The account given by Bronn in his Thierreich is apparently the only published description of the circulatory organs in the Crocodilia. This account, even when translated, is not very satisfactory, especially because it contains no diagrams of the circulation. It was, therefore, deemed worth while to work out the circulation in the Florida alligator in order that we might have not only a written description, but also a series of more or less accurate diagrams of the veins and arteries.

A number of departures from the description of Bronn were found, some of which are noted below.

Most of the work was done upon animals of about thirty inches length, which were obtained alive from the Arkansas Alligator Farm at Hot Springs, Ark.

The arteries were injected with a colored starch mass by inserting a two-way cannula into the dorsal aorta. With the blood thus forced into them from the arteries, the veins could, in most cases, be traced without difficulty.

In the diagrams the outlines of the more important organs are accurately shown by dotted lines, and the relative diameters of the blood-vessels are shown as accurately as possible by the solid black lines.

The Heart

In the Crocodilia, as is well known, the heart is four-chambered and has about the same general shape as in the higher vertebrates, [Fig. 58].

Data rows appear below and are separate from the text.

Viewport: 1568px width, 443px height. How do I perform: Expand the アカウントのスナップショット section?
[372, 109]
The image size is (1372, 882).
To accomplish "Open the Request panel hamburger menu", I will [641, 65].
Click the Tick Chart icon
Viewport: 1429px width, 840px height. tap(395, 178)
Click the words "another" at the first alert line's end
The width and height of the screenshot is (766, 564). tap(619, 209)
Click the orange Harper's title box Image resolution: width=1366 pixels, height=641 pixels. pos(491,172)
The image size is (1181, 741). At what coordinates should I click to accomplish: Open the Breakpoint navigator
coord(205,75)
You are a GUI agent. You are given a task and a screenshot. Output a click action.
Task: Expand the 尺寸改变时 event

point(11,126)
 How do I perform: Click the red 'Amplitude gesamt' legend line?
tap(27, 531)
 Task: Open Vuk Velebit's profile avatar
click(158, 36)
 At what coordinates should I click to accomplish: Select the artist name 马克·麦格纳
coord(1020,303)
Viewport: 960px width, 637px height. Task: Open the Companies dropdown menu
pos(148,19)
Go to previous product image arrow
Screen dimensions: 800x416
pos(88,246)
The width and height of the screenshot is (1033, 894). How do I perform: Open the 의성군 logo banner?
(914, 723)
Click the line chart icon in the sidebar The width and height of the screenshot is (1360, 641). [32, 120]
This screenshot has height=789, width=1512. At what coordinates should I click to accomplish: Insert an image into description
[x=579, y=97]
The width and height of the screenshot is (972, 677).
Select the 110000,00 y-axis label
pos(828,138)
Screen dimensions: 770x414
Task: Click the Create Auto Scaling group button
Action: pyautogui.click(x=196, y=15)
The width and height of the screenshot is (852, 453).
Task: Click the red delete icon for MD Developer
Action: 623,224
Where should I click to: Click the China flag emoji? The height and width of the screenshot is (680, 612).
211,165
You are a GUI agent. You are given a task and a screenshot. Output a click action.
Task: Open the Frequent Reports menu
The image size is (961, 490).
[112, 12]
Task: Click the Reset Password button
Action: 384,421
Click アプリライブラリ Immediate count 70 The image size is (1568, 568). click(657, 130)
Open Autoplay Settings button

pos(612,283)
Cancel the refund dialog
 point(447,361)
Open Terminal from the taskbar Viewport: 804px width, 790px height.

The venous blood is emptied into a thin-walled sinus venosus on the dorsal side of the heart by three large vessels and one small one. The largest of these, the postcava, empties into the posterior side of the sinus venosus and brings blood from the posterior regions of the body; it is quite wide, but is exposed for a very short distance between the liver and the heart. Two large hepatic veins empty into the postcava so near the sinus venosus that they practically have openings into the sinus, as is shown in a somewhat exaggerated way in [Fig. 59]. Near the postcaval and hepatic openings is the distinct coronary vein, lying in a slight depression between the right and left ventricles.